Site icon David Boles, Blogs

Here Comes Honey Boo Boo and There Goes American Culture

The other day, the television was tuned to TLC — The Learning Channel — and there was a godforsaken “Best Of” show about “Here Comes Honey Boo Boo” playing and, in the five minutes it took me to recover from what I was watching and actually change the channel, I was dismayed to learn just how far we’ve sunk in our cultural values.  How did Honey Boo Boo become a hit?  The reality show isn’t really even about Honey Boo Boo.  The show is about her obnoxious family, and her grotesque mother, who loves to regale us with farts and burps and detailed reports on other bodily functions.

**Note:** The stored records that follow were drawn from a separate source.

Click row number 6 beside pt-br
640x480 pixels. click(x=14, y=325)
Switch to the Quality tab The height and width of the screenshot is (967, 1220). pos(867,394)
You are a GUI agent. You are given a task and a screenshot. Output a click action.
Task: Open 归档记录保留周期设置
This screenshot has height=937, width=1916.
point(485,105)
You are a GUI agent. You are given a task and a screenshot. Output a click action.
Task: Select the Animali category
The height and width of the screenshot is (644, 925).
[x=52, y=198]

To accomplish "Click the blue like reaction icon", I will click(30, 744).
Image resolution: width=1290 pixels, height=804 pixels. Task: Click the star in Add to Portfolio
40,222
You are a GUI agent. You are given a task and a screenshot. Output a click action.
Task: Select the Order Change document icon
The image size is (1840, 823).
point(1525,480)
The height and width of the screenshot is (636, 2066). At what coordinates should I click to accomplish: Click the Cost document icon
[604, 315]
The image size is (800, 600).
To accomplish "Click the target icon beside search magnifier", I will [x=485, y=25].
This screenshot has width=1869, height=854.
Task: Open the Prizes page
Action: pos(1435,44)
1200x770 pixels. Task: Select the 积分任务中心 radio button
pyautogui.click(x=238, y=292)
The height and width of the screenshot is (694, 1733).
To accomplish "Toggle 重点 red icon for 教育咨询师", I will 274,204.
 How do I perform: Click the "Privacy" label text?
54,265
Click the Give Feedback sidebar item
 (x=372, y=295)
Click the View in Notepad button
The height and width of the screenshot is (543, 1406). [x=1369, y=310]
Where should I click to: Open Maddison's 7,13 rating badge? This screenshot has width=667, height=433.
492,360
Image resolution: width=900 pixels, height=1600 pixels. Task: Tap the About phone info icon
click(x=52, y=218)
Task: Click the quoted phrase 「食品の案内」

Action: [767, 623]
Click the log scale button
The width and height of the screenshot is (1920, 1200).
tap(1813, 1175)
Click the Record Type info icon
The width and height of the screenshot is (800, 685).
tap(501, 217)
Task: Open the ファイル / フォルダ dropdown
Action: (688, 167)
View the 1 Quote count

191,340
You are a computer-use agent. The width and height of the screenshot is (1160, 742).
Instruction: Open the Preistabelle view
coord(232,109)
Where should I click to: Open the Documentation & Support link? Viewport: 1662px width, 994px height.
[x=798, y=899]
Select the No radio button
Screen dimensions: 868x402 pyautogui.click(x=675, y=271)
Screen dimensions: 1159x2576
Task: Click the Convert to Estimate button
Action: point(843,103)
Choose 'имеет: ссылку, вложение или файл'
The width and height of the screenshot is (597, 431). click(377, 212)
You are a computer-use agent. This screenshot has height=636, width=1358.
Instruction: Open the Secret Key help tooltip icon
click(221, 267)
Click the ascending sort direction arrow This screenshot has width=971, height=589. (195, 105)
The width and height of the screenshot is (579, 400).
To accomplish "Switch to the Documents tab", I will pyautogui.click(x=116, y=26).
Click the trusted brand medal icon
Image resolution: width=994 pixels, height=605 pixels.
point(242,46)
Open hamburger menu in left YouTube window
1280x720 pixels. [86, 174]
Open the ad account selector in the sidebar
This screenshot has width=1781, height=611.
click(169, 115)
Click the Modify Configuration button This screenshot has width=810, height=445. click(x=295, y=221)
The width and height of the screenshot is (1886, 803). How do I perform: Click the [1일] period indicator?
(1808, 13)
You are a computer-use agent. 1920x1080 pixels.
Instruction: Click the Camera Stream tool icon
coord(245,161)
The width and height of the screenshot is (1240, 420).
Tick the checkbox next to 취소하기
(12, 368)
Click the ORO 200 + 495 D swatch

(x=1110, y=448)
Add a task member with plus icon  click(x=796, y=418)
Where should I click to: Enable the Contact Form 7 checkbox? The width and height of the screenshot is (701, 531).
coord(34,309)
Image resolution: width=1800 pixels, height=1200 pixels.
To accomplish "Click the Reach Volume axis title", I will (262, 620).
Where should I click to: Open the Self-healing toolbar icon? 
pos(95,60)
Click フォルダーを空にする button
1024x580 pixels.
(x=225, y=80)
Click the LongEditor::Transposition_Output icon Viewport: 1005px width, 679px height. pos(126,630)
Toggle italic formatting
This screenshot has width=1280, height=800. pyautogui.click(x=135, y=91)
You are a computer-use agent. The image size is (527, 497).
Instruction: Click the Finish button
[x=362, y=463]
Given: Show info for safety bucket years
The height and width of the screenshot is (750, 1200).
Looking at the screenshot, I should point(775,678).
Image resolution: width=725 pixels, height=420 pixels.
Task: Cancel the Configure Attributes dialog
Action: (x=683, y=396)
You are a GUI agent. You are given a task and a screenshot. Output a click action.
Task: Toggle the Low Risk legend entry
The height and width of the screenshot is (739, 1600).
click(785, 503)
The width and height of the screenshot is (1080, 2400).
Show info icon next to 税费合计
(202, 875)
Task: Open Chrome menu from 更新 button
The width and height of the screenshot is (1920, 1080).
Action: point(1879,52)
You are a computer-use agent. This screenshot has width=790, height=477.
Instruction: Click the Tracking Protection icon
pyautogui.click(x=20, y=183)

If we have ever doubted the downfall of American Cultural Values, sixty seconds with Honey Boo Boo will convince you we are in an unrepentant spiral where only the worst of us, in us, is celebrated on cable television and, the sad thing about it all, is that Honey Boo Boo and her family — like swine in slop — love the negative attention for their redneck, dysfunctional lifestyle.  They adore that they’re hated.  They thrill in the idea that their tepid show is popular, not because they are great, or even good people, but because they are all perpetual losers who others can watch with a great Schadenfreude that, “No matter how much my life sucks, I’m not as horrible as those turds.”

The shame of Honey Boo Boo is there is no sense of shame — and that is a sad and sorry commentary, not just on them, but on those who watch them and wonder why.

We have always had cultural controls in place to move the meter of aesthetic expectation from trash to hopeless to hopeful, but those social cudgels are dwindling.  With the rise of the entertainment mediaplex — no mainstream reviewer dares to give a negative review to anything, or they risk getting a vicious whipping back via orchestrated backdoor social media memes — and so the job of crushing the trash fell to media outsiders like Regretsy and Vote for the Worst — both are sadly wrapping up shop this year — to spread the mocking that Glue Guns make Great Art and that American Idol is actually a Singing Competition.

When you lose the human risk tenders, you tend to lose control of taste.  When everything becomes qualified for airing on television, intellect declines, and worthiness is deemed as unimportant as the Honey Boo Boo juicy sneeze-belch and the chronic inability to reduce “vajiggle.”  If you don’t know what “vajiggle” is — then you are certainly luckier than I was as the world of Honey Boo Boo crashed and conquered any sense of human sensibility — and there’s nowhere I can go to escape the flatulent “crop dusting” definition that accompanies the rotting corpus.